Guggenheim Foundation chooses 180 grantees out of almost 3,000 applicants; Provost Garson, professors note high number of University recipients this year

The Guggenheim Foundation awarded fellowships to five University faculty members Wednesday.

“To me, our faculty receiving five Guggenheim awards in one year is an indication of the depth and breadth of scholarship here at U.Va,” University Provost Arthur Garson stated in a University press release. University faculty have won 12 Guggenheim Fellowships since 1992, but these are the first since 2005, according to the release. 180 fellowships total were granted this year, according to a Guggenheim press release, and almost 3,000 people applied for the fellowships, which are designed to recognize and encourage achievements in the arts, humanities and sciences. The average award in last year’s competition was $43,200; the amounts for this year’s awards have not been released.

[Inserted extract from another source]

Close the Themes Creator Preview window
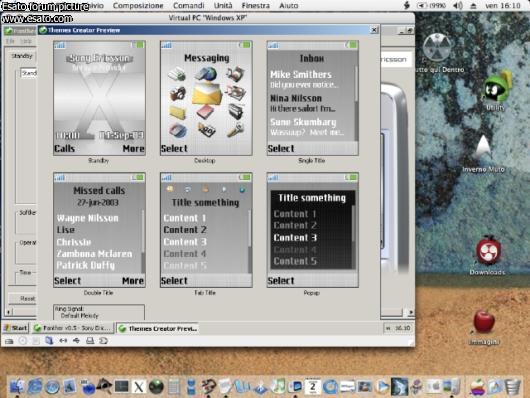This screenshot has height=398, width=530. pos(374,30)
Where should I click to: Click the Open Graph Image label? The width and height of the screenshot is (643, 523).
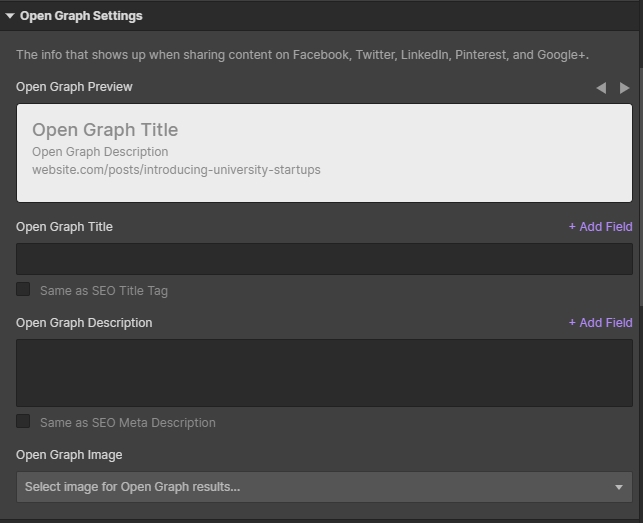pos(69,455)
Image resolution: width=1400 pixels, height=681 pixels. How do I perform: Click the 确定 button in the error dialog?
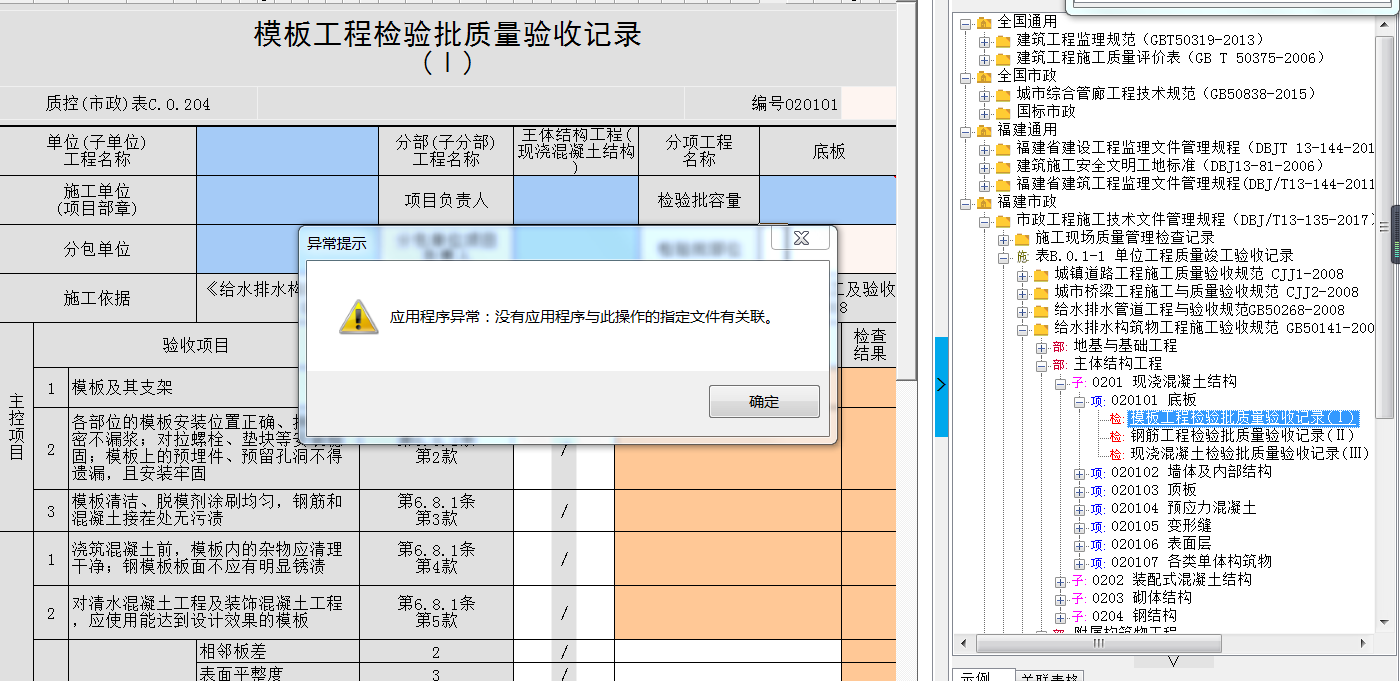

Religious Studies Prof. Charles Marsh, one of the University’s newest Guggenheim fellows, said the large number of fellowships awarded to University faculty this year is remarkable.

“It simply reminds us of the creative energies of the Academical Village,” he said. “It is a community that is very supportive of intellectual work and taking risks.”

Marsh said he will use his fellowship grant to take a year off and finish a biography about German theologian Dietrich Bonhoeffer. Winning the fellowship is “great encouragement,” he said, as he has “felt some frustration trying to get the lay of the land with this biography, and the challenge of writing a biography.”

Assoc. English Prof. Lisa Spaar, also a Guggenheim fellowship recipient, said she will use her grant to work on a similar challenge.
“For me, it’s going to mean an opportunity to have some focused writing time,” she said.

Law Prof. Risa Goluboff, meanwhile, is the only faculty member outside of the College to win a fellowship. She will use her grant to research a new book about the effect of culture wars during the 1960s on vagrancy laws during the same decade.

“It’s a validation of my past work and it also means they think there is promise in my next book,” she said. “My books are about marginal people, and it’s nice to know that other people care about them, too.”

Assoc. Environmental Sciences Prof. Deborah Lawrence said she plans to work away from her Virginia home, using her grant to visit Thailand next year and study land use change in tropical forests. By actively working with social scientists in her field of research, Lawrence said the fellowship gives her a chance to “get out of my traditional natural science box.”

“The Guggenheim sponsors research that is not just traditional,” she added, “but also kind of risky.”

Assoc. Art History Prof. Francesca Fiorani, who plans to use her grant to go to Italy to study Leonardo Da Vinci’s work on shadows, said the recent influx in the number of awards shows that the University has made significant strides in terms of research.

“It is interesting that it was given to the five of us in five different fields across the College and across the University,” Fiorani said. “It’s an occasion of pride for everyone here.”